[Data items]
------

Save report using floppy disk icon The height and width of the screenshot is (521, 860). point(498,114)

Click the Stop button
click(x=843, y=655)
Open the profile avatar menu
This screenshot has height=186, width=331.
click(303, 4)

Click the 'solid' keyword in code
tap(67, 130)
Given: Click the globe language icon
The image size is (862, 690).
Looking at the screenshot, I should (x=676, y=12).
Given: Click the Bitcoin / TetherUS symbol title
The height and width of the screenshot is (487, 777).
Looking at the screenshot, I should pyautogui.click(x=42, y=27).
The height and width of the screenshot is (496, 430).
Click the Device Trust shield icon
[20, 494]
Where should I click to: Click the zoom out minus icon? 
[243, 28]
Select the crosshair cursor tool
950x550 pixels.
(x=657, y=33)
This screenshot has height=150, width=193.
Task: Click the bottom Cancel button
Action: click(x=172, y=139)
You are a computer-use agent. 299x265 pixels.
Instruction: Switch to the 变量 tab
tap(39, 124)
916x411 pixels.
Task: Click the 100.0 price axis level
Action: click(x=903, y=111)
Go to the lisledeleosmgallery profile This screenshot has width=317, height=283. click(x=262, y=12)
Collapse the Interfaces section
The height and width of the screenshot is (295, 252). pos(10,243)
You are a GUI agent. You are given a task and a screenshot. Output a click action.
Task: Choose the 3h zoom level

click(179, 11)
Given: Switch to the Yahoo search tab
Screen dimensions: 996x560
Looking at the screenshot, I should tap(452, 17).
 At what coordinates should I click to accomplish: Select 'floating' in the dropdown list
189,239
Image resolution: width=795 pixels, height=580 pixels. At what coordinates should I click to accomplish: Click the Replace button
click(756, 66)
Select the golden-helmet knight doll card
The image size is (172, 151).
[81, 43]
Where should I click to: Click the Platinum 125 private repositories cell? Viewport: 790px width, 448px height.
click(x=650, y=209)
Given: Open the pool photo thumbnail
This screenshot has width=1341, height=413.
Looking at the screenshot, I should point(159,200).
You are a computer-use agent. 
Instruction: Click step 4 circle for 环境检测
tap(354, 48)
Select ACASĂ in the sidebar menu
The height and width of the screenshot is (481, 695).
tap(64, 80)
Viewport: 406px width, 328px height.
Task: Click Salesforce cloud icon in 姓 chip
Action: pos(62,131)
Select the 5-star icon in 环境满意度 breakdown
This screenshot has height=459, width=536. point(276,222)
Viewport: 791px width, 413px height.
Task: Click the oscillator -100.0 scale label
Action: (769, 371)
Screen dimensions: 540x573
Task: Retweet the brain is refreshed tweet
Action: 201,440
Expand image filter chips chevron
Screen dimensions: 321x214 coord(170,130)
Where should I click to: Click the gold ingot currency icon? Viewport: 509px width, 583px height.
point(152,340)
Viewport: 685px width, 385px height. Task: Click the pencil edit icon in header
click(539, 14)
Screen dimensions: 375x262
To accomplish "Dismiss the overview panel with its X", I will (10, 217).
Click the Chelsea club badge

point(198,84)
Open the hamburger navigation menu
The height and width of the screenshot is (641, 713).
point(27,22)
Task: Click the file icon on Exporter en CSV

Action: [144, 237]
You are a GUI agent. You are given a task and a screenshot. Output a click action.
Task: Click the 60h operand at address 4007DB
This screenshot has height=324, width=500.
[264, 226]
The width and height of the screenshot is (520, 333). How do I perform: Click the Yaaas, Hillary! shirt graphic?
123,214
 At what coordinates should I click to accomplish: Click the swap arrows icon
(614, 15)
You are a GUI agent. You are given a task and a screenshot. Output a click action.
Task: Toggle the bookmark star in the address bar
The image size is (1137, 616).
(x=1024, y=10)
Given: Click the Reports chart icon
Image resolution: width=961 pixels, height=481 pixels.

------

▶ [Exercise prompt]: Could every entry above be printed again, word for word?

▶ [Answer]:
Save report using floppy disk icon The height and width of the screenshot is (521, 860). point(498,114)

Click the Stop button
click(x=843, y=655)
Open the profile avatar menu
This screenshot has height=186, width=331.
click(303, 4)

Click the 'solid' keyword in code
tap(67, 130)
Given: Click the globe language icon
The image size is (862, 690).
Looking at the screenshot, I should (x=676, y=12).
Given: Click the Bitcoin / TetherUS symbol title
The height and width of the screenshot is (487, 777).
Looking at the screenshot, I should pyautogui.click(x=42, y=27).
The height and width of the screenshot is (496, 430).
Click the Device Trust shield icon
[20, 494]
Where should I click to: Click the zoom out minus icon? 
[243, 28]
Select the crosshair cursor tool
950x550 pixels.
(x=657, y=33)
This screenshot has height=150, width=193.
Task: Click the bottom Cancel button
Action: click(x=172, y=139)
You are a computer-use agent. 299x265 pixels.
Instruction: Switch to the 变量 tab
tap(39, 124)
916x411 pixels.
Task: Click the 100.0 price axis level
Action: click(x=903, y=111)
Go to the lisledeleosmgallery profile This screenshot has width=317, height=283. click(x=262, y=12)
Collapse the Interfaces section
The height and width of the screenshot is (295, 252). pos(10,243)
You are a GUI agent. You are given a task and a screenshot. Output a click action.
Task: Choose the 3h zoom level

click(179, 11)
Given: Switch to the Yahoo search tab
Screen dimensions: 996x560
Looking at the screenshot, I should tap(452, 17).
 At what coordinates should I click to accomplish: Select 'floating' in the dropdown list
189,239
Image resolution: width=795 pixels, height=580 pixels. At what coordinates should I click to accomplish: Click the Replace button
click(756, 66)
Select the golden-helmet knight doll card
The image size is (172, 151).
[81, 43]
Where should I click to: Click the Platinum 125 private repositories cell? Viewport: 790px width, 448px height.
click(x=650, y=209)
Given: Open the pool photo thumbnail
This screenshot has width=1341, height=413.
Looking at the screenshot, I should point(159,200).
You are a computer-use agent. 
Instruction: Click step 4 circle for 环境检测
tap(354, 48)
Select ACASĂ in the sidebar menu
The height and width of the screenshot is (481, 695).
tap(64, 80)
Viewport: 406px width, 328px height.
Task: Click Salesforce cloud icon in 姓 chip
Action: pos(62,131)
Select the 5-star icon in 环境满意度 breakdown
This screenshot has height=459, width=536. point(276,222)
Viewport: 791px width, 413px height.
Task: Click the oscillator -100.0 scale label
Action: (769, 371)
Screen dimensions: 540x573
Task: Retweet the brain is refreshed tweet
Action: 201,440
Expand image filter chips chevron
Screen dimensions: 321x214 coord(170,130)
Where should I click to: Click the gold ingot currency icon? Viewport: 509px width, 583px height.
point(152,340)
Viewport: 685px width, 385px height. Task: Click the pencil edit icon in header
click(539, 14)
Screen dimensions: 375x262
To accomplish "Dismiss the overview panel with its X", I will (10, 217).
Click the Chelsea club badge

point(198,84)
Open the hamburger navigation menu
The height and width of the screenshot is (641, 713).
point(27,22)
Task: Click the file icon on Exporter en CSV

Action: [144, 237]
You are a GUI agent. You are given a task and a screenshot. Output a click action.
Task: Click the 60h operand at address 4007DB
This screenshot has height=324, width=500.
[264, 226]
The width and height of the screenshot is (520, 333). How do I perform: Click the Yaaas, Hillary! shirt graphic?
123,214
 At what coordinates should I click to accomplish: Click the swap arrows icon
(614, 15)
You are a GUI agent. You are given a task and a screenshot. Output a click action.
Task: Toggle the bookmark star in the address bar
The image size is (1137, 616).
(x=1024, y=10)
Given: Click the Reports chart icon
Image resolution: width=961 pixels, height=481 pixels.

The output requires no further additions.